Iranian delegation lands in Islamabad ahead of 'make-or-break' talks
ISLAMABAD/DUBAI/BEIRUT/WASHINGTON - Iran's negotiating team arrived in Islamabad on Friday for peace talks with the United States, even as Tehran insisted on measures it said needed to be addressed first, throwing last-minute doubt over the meetings.
US President Donald Trump announced a two-week ceasefire in the six-week war on Tuesday, just hours before a deadline after which Trump had threatened to destroy Iran's civilization.
The ceasefire has halted US and Israeli airstrikes on Iran. But it has not ended Iran's blockade of the Strait of Hormuz, which has caused the biggest-ever disruption to global energy supplies, or calmed a parallel war between Israel and Iran-backed Hezbollah in Lebanon.
Iran's parliamentary Speaker Mohammad Baqer Qalibaf said on X that Washington had previously agreed to unblock Iranian assets and to a ceasefire in Lebanon, and added that talks would not start until those pledges are fulfilled.
The Iranian delegation, led by Qalibaf and Foreign Minister Abbas Araqchi, arrived in Islamabad, the nation's foreign ministry said. Iran's semi-official Tasnim news agency reported that the group consists of around 70 members, including technical specialists in economic, security and political fields as well as media personnel and support staff, reflecting what it described as the high sensitivity of the negotiations.
Speaking from Islamabad, Qalibaf said Tehran had goodwill towards negotiations but no trust in the United States, adding that Iran was ready to reach a deal if Washington offered what he described as a genuine agreement and granted Iran its rights, Iranian state media reported.
While there was no immediate comment from the White House on the Iranian demands, Trump said in a social media post that the only reason the Iranians were alive was to negotiate a deal.
"The Iranians don't seem to realize they have no cards, other than a short term extortion of the World by using International Waterways. The only reason they are alive today is to negotiate!" he said.

- PROMPT: Reproduce word for word the portion of the news report on Iran's delegation in Islamabad that runs from "While there was" up to and including "negotiate a deal.".

- PROVIDED MATERIAL:
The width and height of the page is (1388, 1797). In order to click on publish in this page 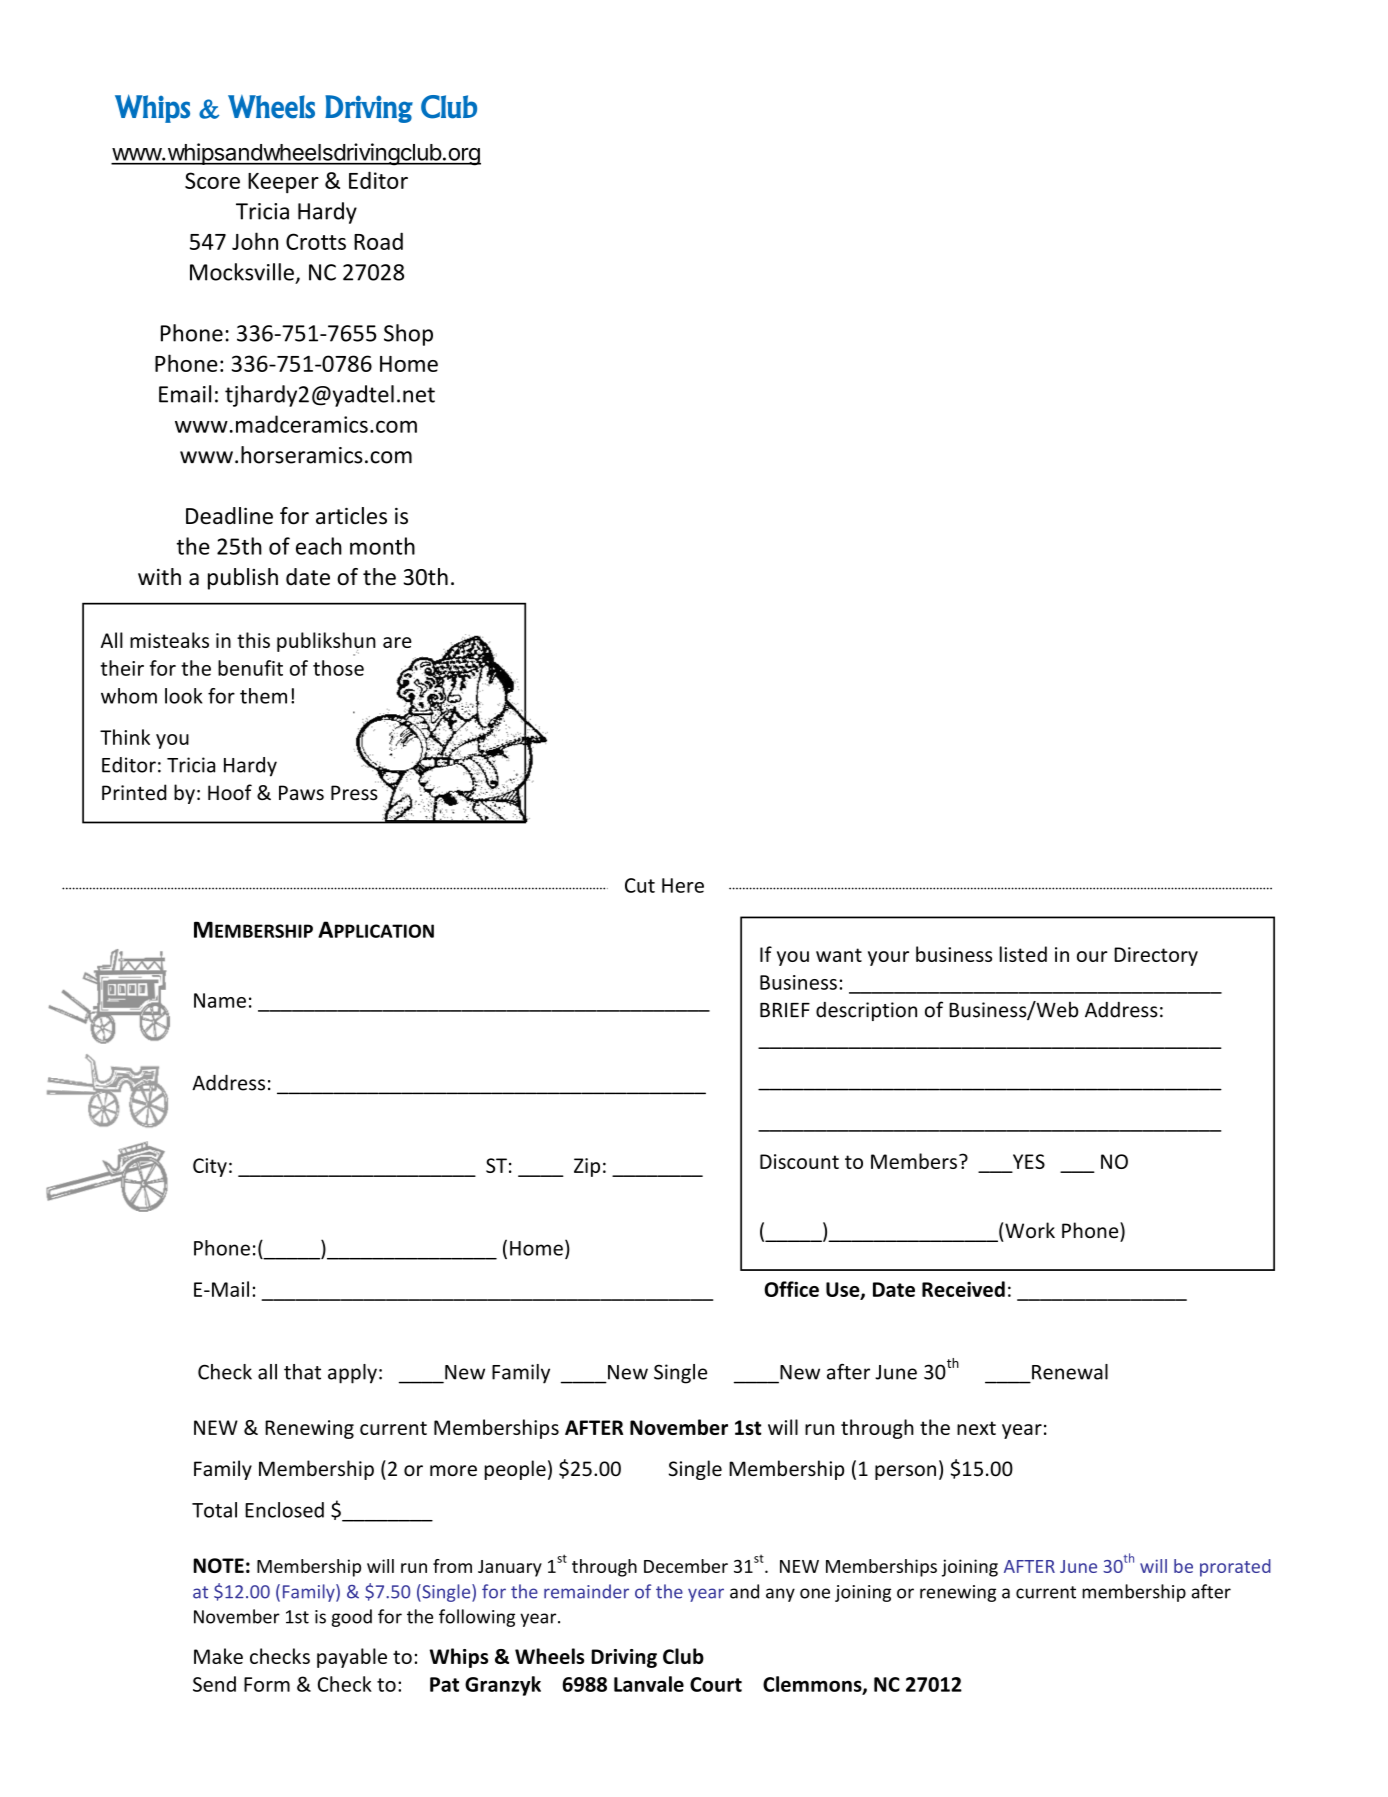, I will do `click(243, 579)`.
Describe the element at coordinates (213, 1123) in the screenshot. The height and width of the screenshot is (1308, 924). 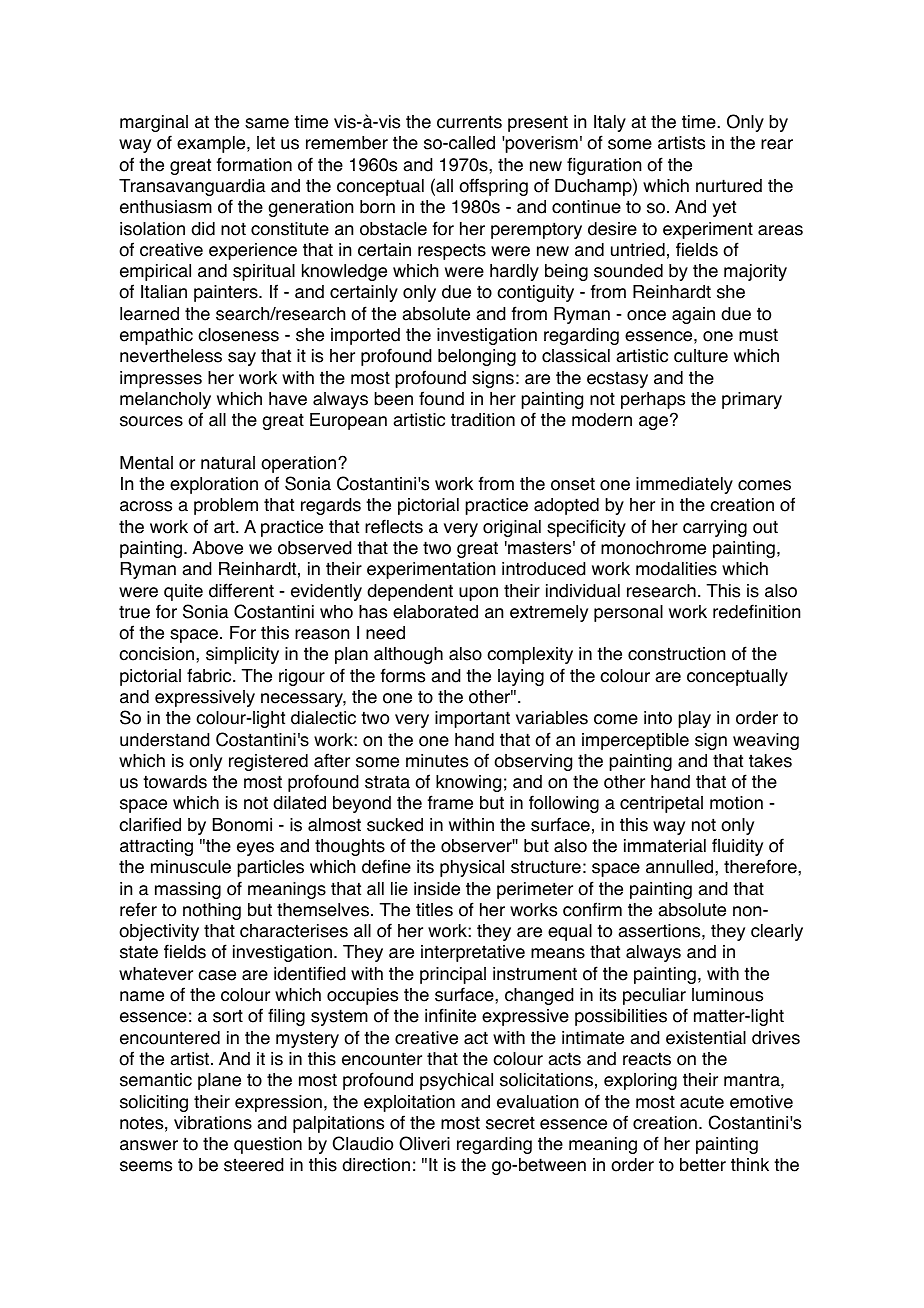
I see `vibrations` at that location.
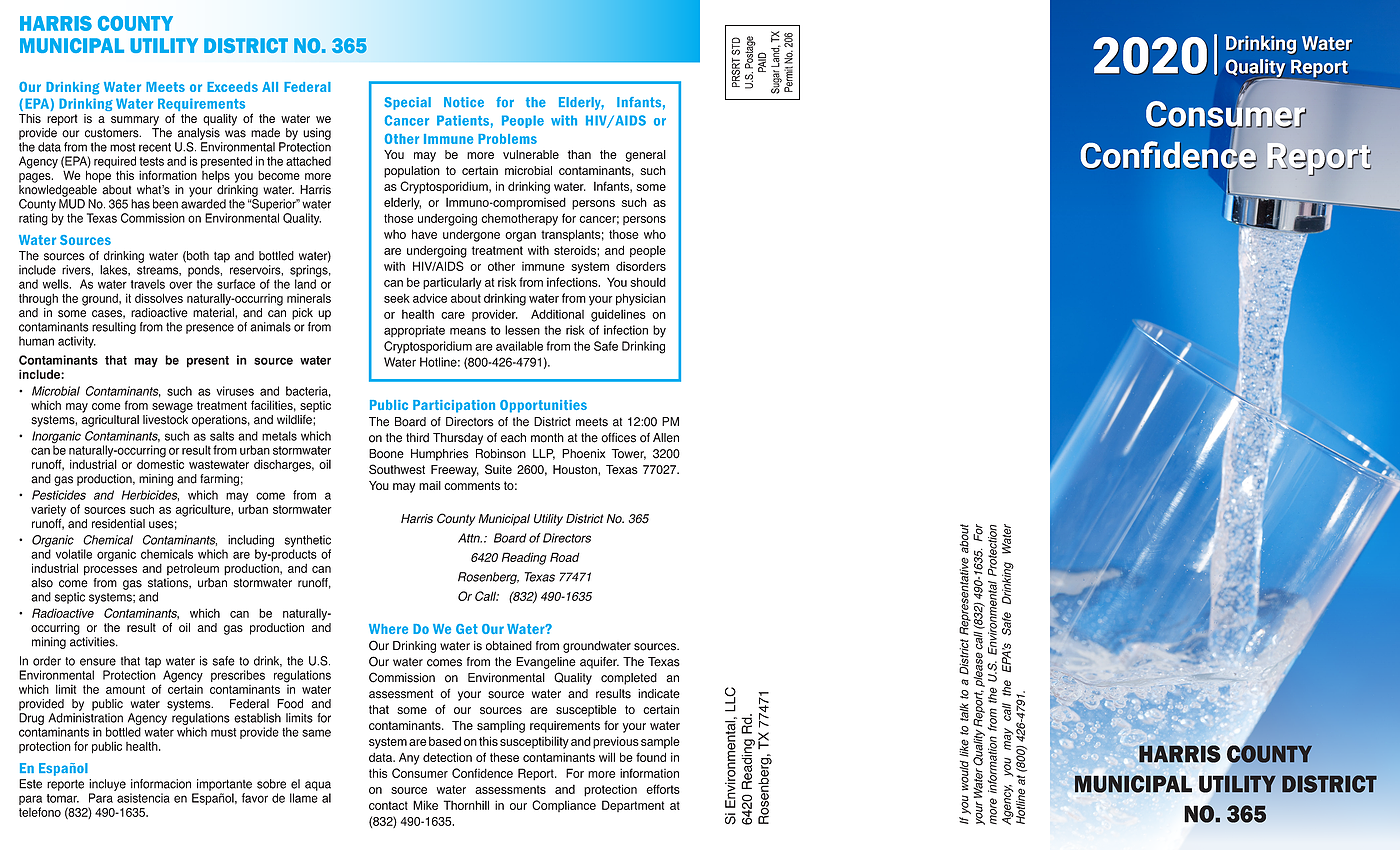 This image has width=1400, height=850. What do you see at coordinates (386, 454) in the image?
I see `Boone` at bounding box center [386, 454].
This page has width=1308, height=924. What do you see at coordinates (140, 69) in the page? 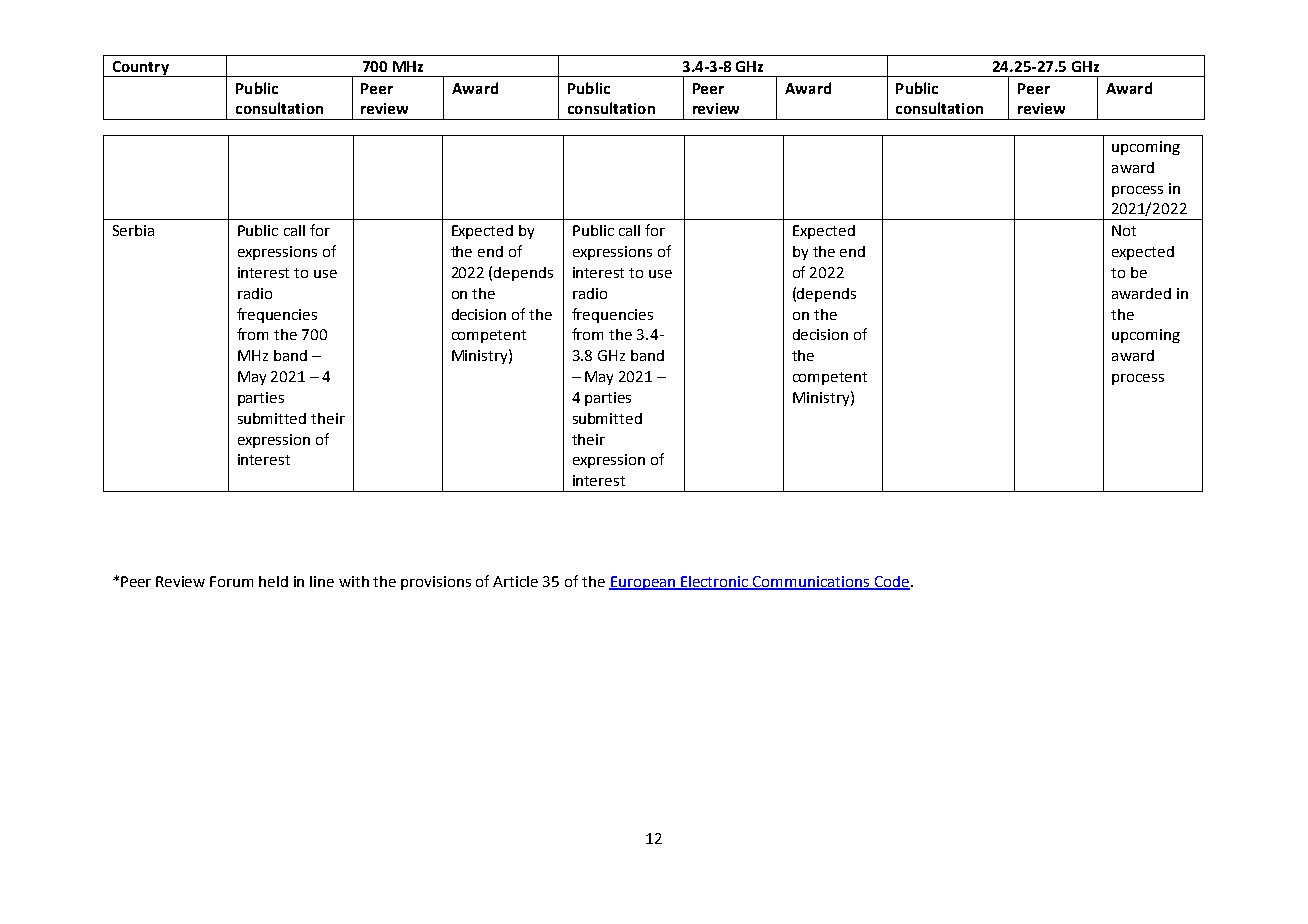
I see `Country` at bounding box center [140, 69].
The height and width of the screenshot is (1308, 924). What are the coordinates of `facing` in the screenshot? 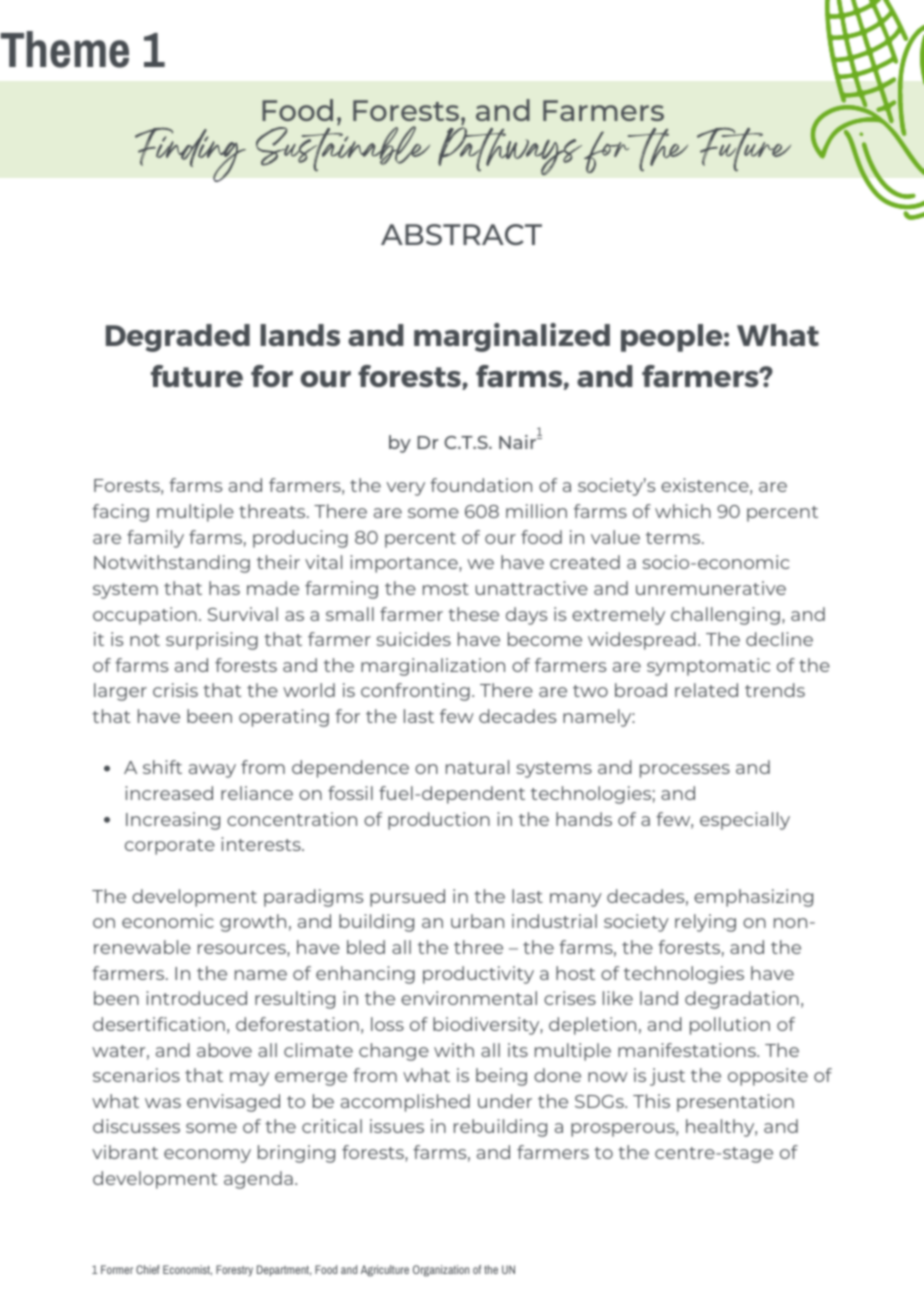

- ANSWER IN FULL:
While there was no immediate comment from the White House on the Iranian demands, Trump said in a social media post that the only reason the Iranians were alive was to negotiate a deal.